__TASKS FOR THIS EXERCISE__
1. In the wiki talk page on language information for name, what reason does the commenter give for welcoming the proposal?
2. In the wiki talk page on language information for name, copy the stretch from "Generally I really" through "May 2017 (UTC)", changing "abbreviation" to "shortened form".

__EXCERPT__
^^^^^^^^^^^^^^^^

Proposal talk:Language information for name

From OpenStreetMap Wiki
Jump to navigation Jump to search

tag name

Generally I really appreciate this proposal, we have been missing a way to tell which is the default language used in the name tag. Minor nitpicks: why do you suggest an abbreviation (lang) rather than a word like name_language=* or name:language=*? This concept could also be extended to other name tag variations like loc_name_language=* or official_name_language=* (here the colon approach would make it clearer what this is about, e.g. loc_name:language=*). --Dieterdreist (talk) 12:34, 5 May 2017 (UTC)

^^^^^^^^^^^^^^^^

__STORED DATA__
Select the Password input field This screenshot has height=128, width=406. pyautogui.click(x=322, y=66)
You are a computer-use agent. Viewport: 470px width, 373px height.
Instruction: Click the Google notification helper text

^^^^^^^^^^^^^^^^

__FULL SOLUTIONS__
1. The commenter welcomes it because there has been no way to tell which default language is used in the name tag.

2.
Generally I really appreciate this proposal, we have been missing a way to tell which is the default language used in the name tag. Minor nitpicks: why do you suggest an shortened form (lang) rather than a word like name_language=* or name:language=*? This concept could also be extended to other name tag variations like loc_name_language=* or official_name_language=* (here the colon approach would make it clearer what this is about, e.g. loc_name:language=*). --Dieterdreist (talk) 12:34, 5 May 2017 (UTC)